On Nov. 17 the FDA issued warning letters to Phusion Projects, makers of Four Loko, and companies that produce similar products. The letters gave manufacturers 30 days to change their formula or risk a possible U.S. ban. Succumbing to the ferocity of the FDA, Four Loko has agreed to remove the punch from its alcoholic punches.

The governments drive to reformulate is an attempt to dissuade irresponsible drinking. This is flawed logic. Irresponsible drinkers aren't going to let the lack of caffeine interrupt their irresponsible drinking. If overconsumption of Reese's Peanut butter Cups were responsible for a rise in obesity-related deaths would the FDA demand the tasty treats be removed from store shelves? If so those who craved the combination of peanut butter and chocolate would still be able to dip a Hershey bar into a Jiff jar.

Similarly drinkers wanting a caffeine buzz have a litany of energy drinks to add to an even wider variety of potent potables. Removing caffeine from Four Loko won't solve the problem.

Furthermore Loko's niche seems to be younger and sometimes underage drinkers. In 2006, one year after Loko went on the market and well before its increase in popularity, a report by the National Institute on Alcohol Abuse and Alcoholism stated nearly 5,000 people "under the age of 21 die as a result of underage drinking."

If Four Loko suddenly became unavailable this cohort would revert back to their Mad Dog or Boone's.

The only thing the FDA seems to be accomplishing is impeding Phusion Projects' right to produce a popular product and hinder a business's growth during a time of economic downturn.

Leave Loko alone and put forth more effort on programs designed to warn the underage and the grossly negligent.

Collected data:
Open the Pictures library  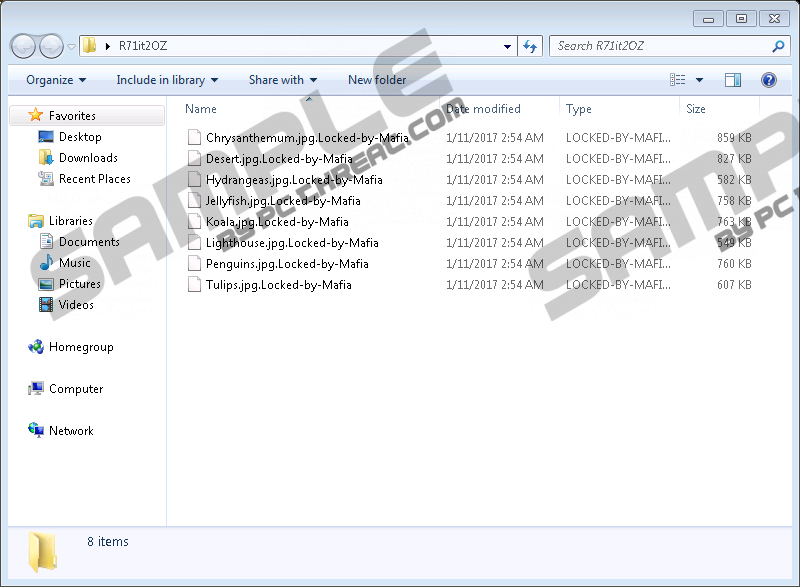click(80, 284)
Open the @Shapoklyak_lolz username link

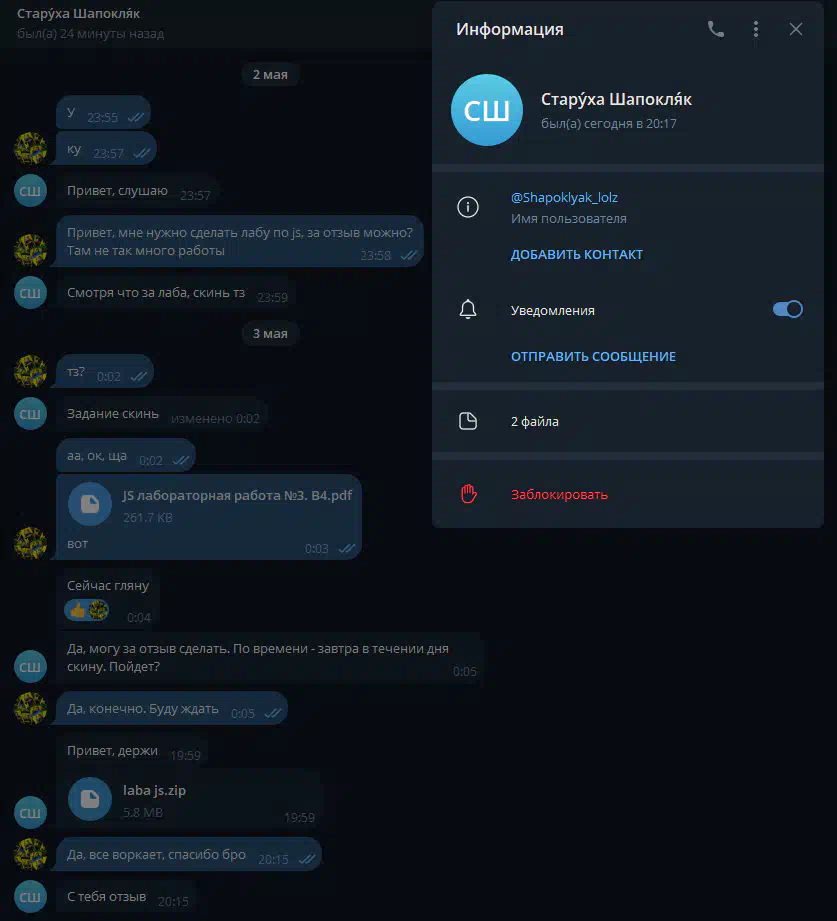point(564,197)
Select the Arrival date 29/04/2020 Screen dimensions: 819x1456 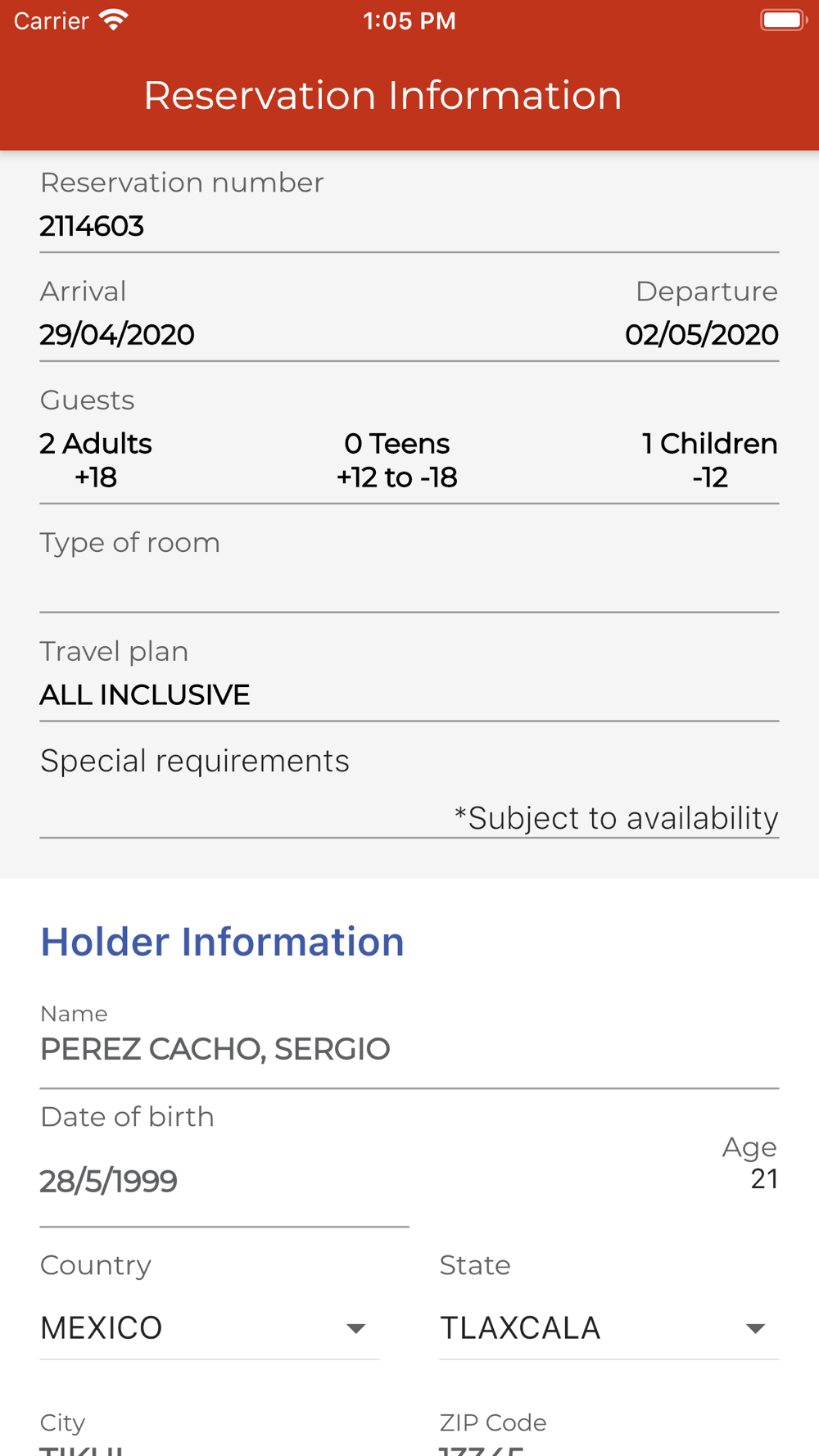(117, 334)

Task instructions: Write out the opinion piece on Four Loko above word for word, everything from "The governments drive" down to "solve the problem.".

Result:
The governments drive to reformulate is an attempt to dissuade irresponsible drinking. This is flawed logic. Irresponsible drinkers aren't going to let the lack of caffeine interrupt their irresponsible drinking. If overconsumption of Reese's Peanut butter Cups were responsible for a rise in obesity-related deaths would the FDA demand the tasty treats be removed from store shelves? If so those who craved the combination of peanut butter and chocolate would still be able to dip a Hershey bar into a Jiff jar.

Similarly drinkers wanting a caffeine buzz have a litany of energy drinks to add to an even wider variety of potent potables. Removing caffeine from Four Loko won't solve the problem.